Вот и теперь, когда женщина попятилась прочь, а в ее глазах вспыхнули недоверие и настороженность, Люцивар впервые осознал, как она молода. Возраст и зрелость быстро становились относительными понятиями для представителей долгоживущих рас. Они быстро росли, но за этим следовала долгая пауза в развитии. Белая прядь в волосах, потрясающие способности к Ремеслу, вспыльчивый характер и ее неоднозначное отношение к своему сыну заставляли Люцивара верить, что зрелая, мудрая женщина дарит ему свое общество, что она старше его на несколько веков. Да, это действительно было так, но его мать едва успела достигнуть возраста, когда смогла забеременеть и выносить ребенка.
– Почему ты так презираешь эйрианских мужчин? – тихо спросил он.

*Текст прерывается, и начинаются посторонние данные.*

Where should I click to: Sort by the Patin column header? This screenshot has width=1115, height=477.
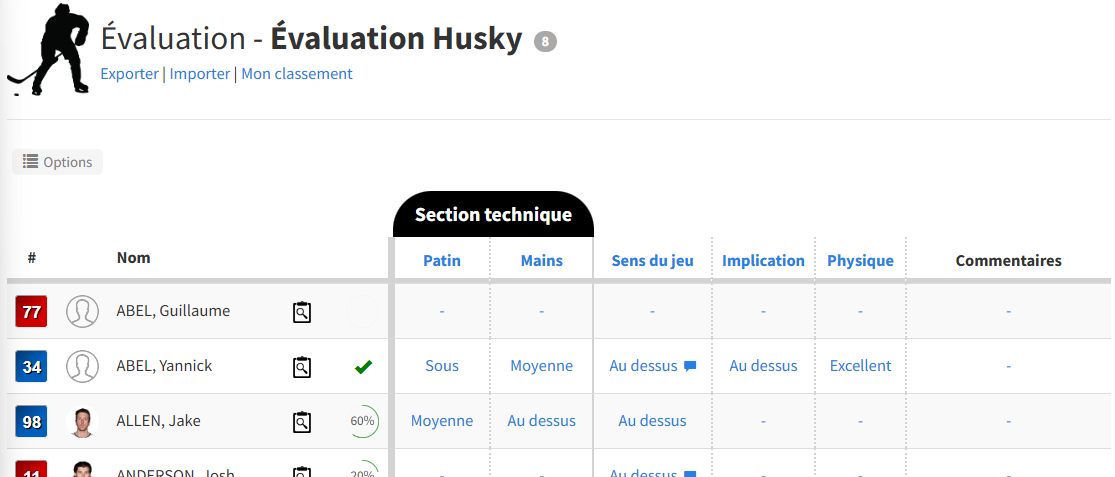pyautogui.click(x=442, y=261)
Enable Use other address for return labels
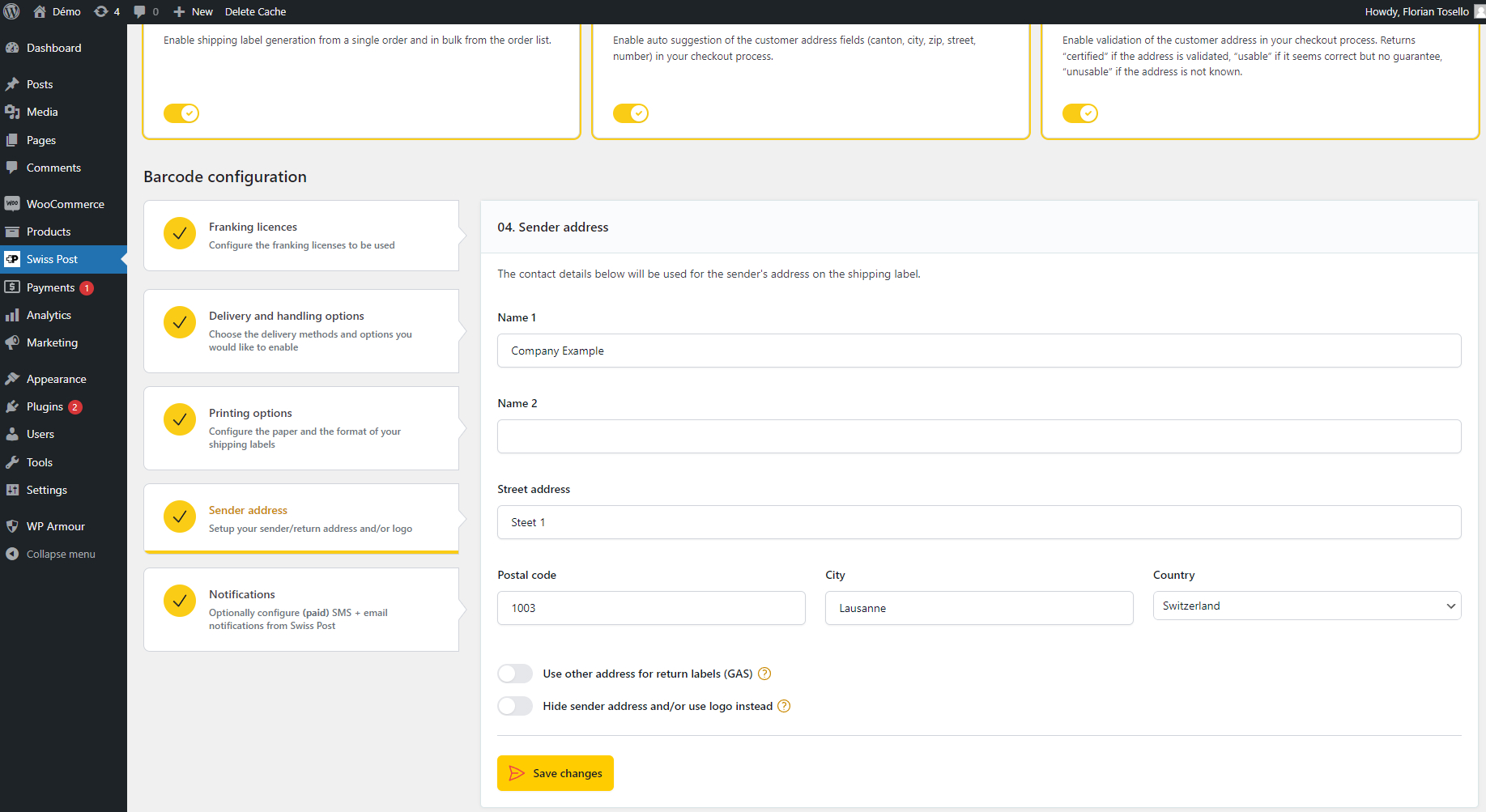 pos(514,673)
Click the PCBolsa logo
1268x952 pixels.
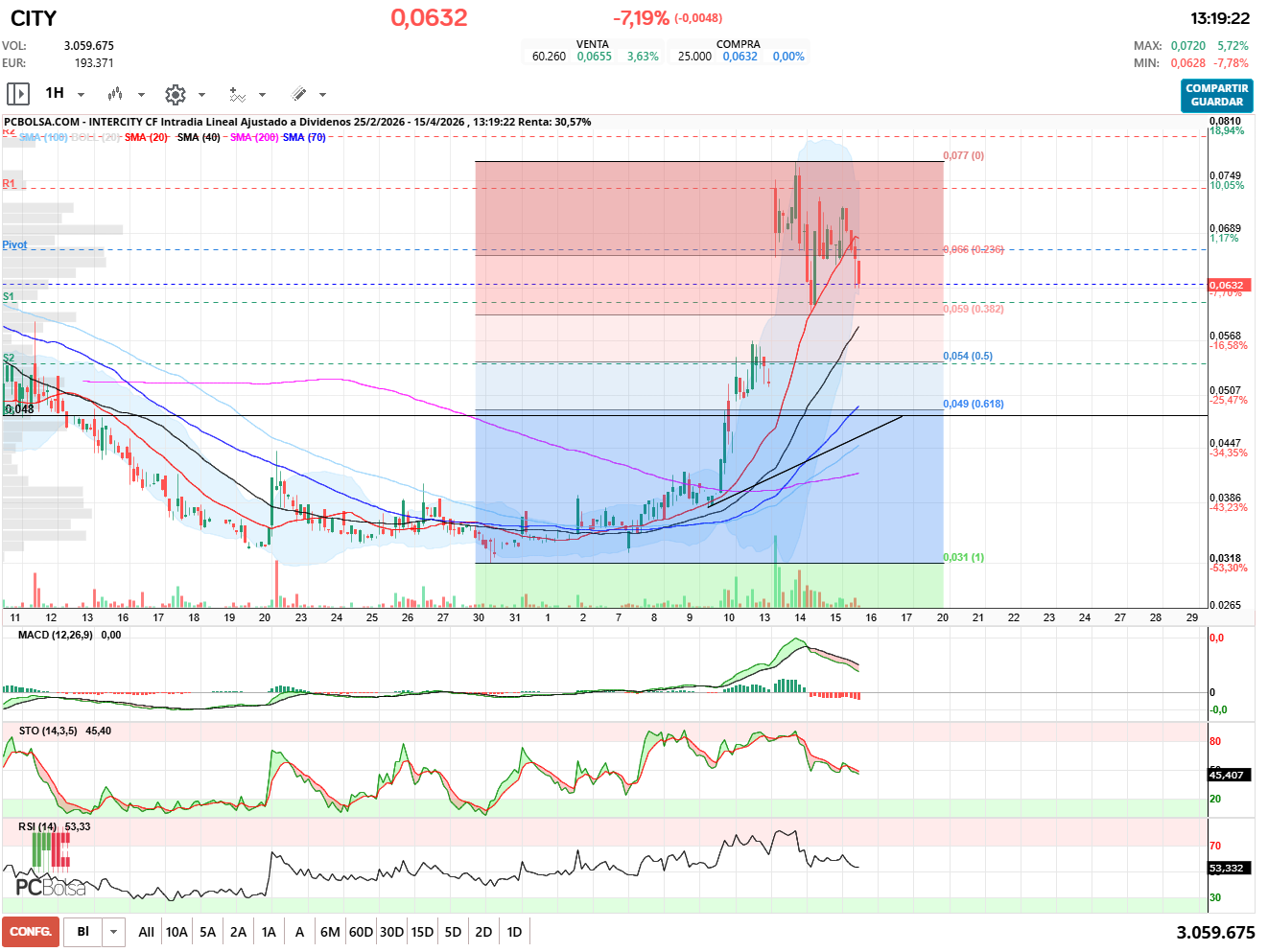(50, 887)
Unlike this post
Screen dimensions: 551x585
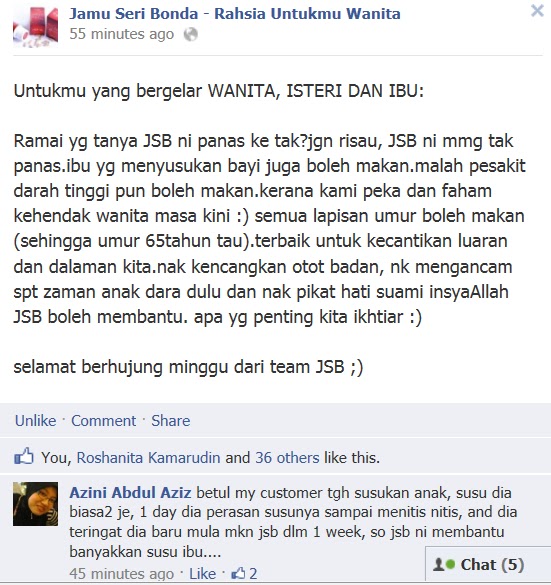pos(35,420)

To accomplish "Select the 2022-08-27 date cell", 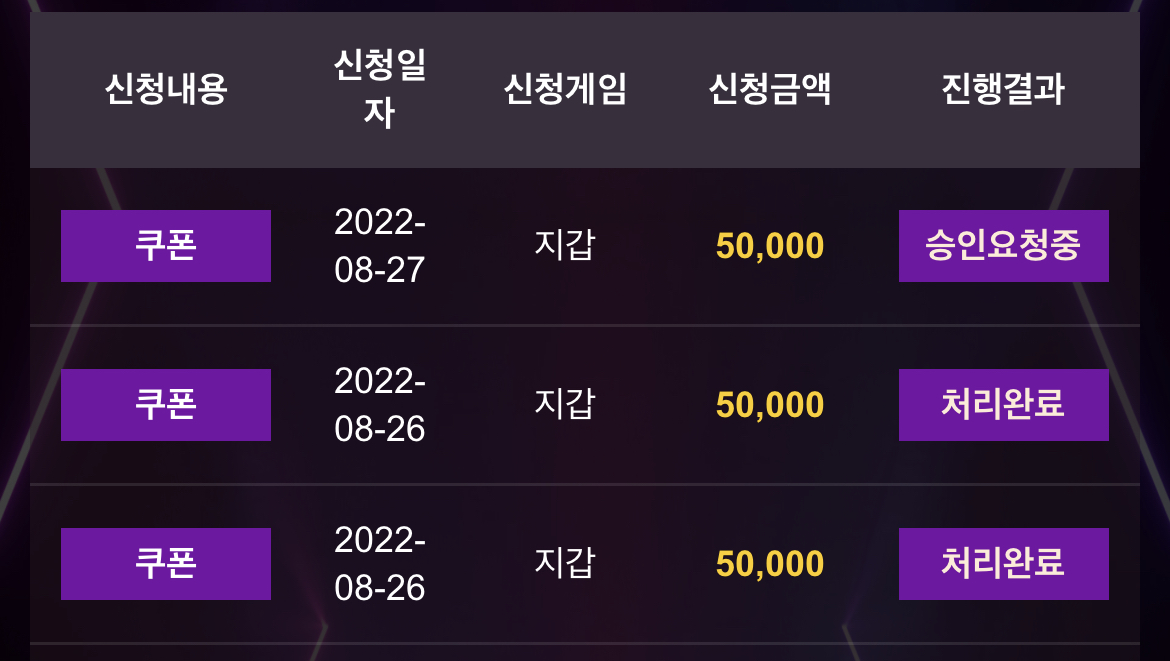I will click(x=380, y=246).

– Мой отец был одним из них.
К сожалению, других объяснений Люцивару и не понадобилось.
Он наконец обратил внимание на то, что она делала сотни раз до этого, сумел вычленить и понять легкую перемену во взгляде матери, словно ее глаза сфокусировались по-другому. Можно было подумать, что Лютвиан создает своеобразный зрительный щит, скрывающий за собой его крылья и оставляющий без единственного существенного признака, отделяющего эйрианцев от демланцев или хейллианцев.